*** RECORDS PROVIDED ***

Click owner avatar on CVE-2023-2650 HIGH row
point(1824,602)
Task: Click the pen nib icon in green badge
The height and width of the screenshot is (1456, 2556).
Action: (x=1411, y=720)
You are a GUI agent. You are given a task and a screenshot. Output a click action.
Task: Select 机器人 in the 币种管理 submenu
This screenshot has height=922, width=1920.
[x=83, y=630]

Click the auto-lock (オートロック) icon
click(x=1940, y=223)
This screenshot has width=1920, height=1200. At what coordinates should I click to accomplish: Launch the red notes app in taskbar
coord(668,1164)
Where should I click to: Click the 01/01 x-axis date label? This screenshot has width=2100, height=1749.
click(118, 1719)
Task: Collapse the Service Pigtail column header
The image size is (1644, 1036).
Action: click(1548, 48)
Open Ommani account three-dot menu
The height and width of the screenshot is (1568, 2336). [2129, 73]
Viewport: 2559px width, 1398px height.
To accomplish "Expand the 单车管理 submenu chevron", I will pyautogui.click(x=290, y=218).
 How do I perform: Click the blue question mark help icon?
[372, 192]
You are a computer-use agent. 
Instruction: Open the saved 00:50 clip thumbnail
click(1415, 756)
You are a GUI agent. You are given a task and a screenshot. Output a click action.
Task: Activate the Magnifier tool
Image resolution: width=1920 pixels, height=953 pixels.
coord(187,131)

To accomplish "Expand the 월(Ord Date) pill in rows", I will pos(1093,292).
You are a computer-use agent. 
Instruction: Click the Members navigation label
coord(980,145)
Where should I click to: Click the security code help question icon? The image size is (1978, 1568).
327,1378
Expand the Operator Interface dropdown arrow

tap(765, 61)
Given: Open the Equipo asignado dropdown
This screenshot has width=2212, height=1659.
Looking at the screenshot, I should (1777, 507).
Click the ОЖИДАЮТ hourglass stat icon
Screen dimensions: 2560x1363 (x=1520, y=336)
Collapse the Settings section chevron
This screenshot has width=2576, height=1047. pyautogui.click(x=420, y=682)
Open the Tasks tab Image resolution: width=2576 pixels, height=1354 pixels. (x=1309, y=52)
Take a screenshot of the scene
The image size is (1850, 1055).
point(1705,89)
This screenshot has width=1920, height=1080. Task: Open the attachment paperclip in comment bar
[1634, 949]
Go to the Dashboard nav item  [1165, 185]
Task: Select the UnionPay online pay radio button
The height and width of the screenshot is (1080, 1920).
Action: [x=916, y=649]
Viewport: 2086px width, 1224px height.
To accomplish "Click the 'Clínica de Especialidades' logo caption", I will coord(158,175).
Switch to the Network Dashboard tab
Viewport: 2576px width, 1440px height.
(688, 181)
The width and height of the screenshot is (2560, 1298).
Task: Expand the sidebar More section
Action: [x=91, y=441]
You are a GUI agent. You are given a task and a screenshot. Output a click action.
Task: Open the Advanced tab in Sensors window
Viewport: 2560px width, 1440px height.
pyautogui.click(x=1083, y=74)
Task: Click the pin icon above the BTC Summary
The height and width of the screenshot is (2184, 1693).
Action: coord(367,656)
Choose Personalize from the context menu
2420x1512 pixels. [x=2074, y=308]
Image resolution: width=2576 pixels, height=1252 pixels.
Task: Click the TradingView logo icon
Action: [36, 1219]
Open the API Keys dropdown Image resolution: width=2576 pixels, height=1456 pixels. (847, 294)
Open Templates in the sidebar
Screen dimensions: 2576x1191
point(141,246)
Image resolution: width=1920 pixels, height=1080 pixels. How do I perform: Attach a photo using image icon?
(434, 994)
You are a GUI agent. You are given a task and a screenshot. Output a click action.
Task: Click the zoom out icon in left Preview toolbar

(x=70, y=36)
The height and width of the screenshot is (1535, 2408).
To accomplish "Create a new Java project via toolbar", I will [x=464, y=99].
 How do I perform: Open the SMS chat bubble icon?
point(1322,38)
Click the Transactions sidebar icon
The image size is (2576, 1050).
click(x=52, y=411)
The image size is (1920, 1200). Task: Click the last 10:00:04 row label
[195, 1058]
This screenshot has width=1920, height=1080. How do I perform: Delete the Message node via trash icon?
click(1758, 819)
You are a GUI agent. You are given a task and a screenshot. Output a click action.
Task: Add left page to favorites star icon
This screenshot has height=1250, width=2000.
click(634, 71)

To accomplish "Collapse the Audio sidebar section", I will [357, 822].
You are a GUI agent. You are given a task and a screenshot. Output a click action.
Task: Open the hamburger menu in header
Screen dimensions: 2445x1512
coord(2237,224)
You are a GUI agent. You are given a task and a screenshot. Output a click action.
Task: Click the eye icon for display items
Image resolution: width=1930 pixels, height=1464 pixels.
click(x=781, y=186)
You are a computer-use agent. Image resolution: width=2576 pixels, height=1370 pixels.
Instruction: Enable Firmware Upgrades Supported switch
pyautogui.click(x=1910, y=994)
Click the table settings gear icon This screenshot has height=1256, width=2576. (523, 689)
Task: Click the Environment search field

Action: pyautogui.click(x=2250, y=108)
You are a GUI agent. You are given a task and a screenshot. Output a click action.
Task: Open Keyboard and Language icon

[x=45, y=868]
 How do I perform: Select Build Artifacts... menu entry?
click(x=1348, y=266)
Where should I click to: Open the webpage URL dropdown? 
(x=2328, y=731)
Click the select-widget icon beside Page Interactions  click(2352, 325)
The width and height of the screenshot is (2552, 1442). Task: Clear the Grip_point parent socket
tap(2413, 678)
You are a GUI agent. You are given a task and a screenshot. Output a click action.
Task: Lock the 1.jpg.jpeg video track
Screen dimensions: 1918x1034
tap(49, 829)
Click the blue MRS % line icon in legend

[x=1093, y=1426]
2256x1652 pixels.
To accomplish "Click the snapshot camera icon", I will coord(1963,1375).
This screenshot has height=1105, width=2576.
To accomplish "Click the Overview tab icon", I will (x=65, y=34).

***

## WHAT THE EXERCISE ASKS
Every line in the records that holds the word "Dashboard" should be copied into the answer.

## ANSWER FOR THIS EXERCISE
Go to the Dashboard nav item  [1165, 185]
Switch to the Network Dashboard tab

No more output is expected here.